Extract to read:
Friday, April 1, 2011

Too school for cool.

Fangirling in a really hardcore way. I don't know where I get this from but I assume it's hereditary because my sister is right there with me. Either that or we spend way too much time together.

I've suffered a few minor heartbreaks. Nothing good enough to really dwell on, just the niggling disappointment felt when the person you were developing feelings for tells you about their new love interest. It's not that I think I ever had a chance with any of the people I was attracted to; I just like their company. As soon as there's a partner on the scene, you automatically see less of your friend. And if that's a friend that made your heart race, you take it a little harder. I should've learnt by now not to quietly love somebody. It doesn't change anything except me; adding a little more melancholy and taking hope I could've directed elsewhere.

Records:

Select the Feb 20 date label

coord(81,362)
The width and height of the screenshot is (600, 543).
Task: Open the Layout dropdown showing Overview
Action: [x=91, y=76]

Things to do:
a – Quote each sentence in the blog post that begins with "I" or "I've".
b – Write the next part of the blog post, following on from its final sentence.
The records have nothing to do with the blog post.

Answers to the problems:
a –
- I don't know where I get this from but I assume it's hereditary because my sister is right there with me.
- I've suffered a few minor heartbreaks.
- I should've learnt by now not to quietly love somebody.

b –
I'm studying and working right now and apart from compulsive youtubing (which I maintain is a coping mechanism and not part of a genuinely hopeless unrequited love for Chris Colfer), I guess all I have to worry about is that special somebody that sees me as neither special nor a Somebody. I wish I could just focus on school and not think about any of that romantic stuff that sneaks up on me when I think I'm fine but I get stuck in this depressed mood. Can my Gothic Fictions course start already? That I feel I could connect with right now.

Saturday, March 26, 2011

Rumour has it.

Right now, I feel allergic to sleep. So I'm blogging.

Sometimes I have these really poisonous thoughts and I don't know how to shake them but I feel like if I write them here they'll either languish in cyberspace and die on their own or someone will read them and tell me they feel the same way and I'll know it's not so strange.

I like to wear weird clothes in weird ways and it feels good in my bedroom while I'm getting ready but the second I step out of the house and people look at me in my wacky outfits, I always imagine that they're thinking "if that girl was thinner, she might be able to get away with that". Or if I was pretty and elegant, I could wear the hats I like and the jewellery I want. But I'm this incredibly ordinary-looking, chubby girl who just loves to wear bright, primary colours with bow ties and top hats and stripey socks and it's just painful for the people who see me.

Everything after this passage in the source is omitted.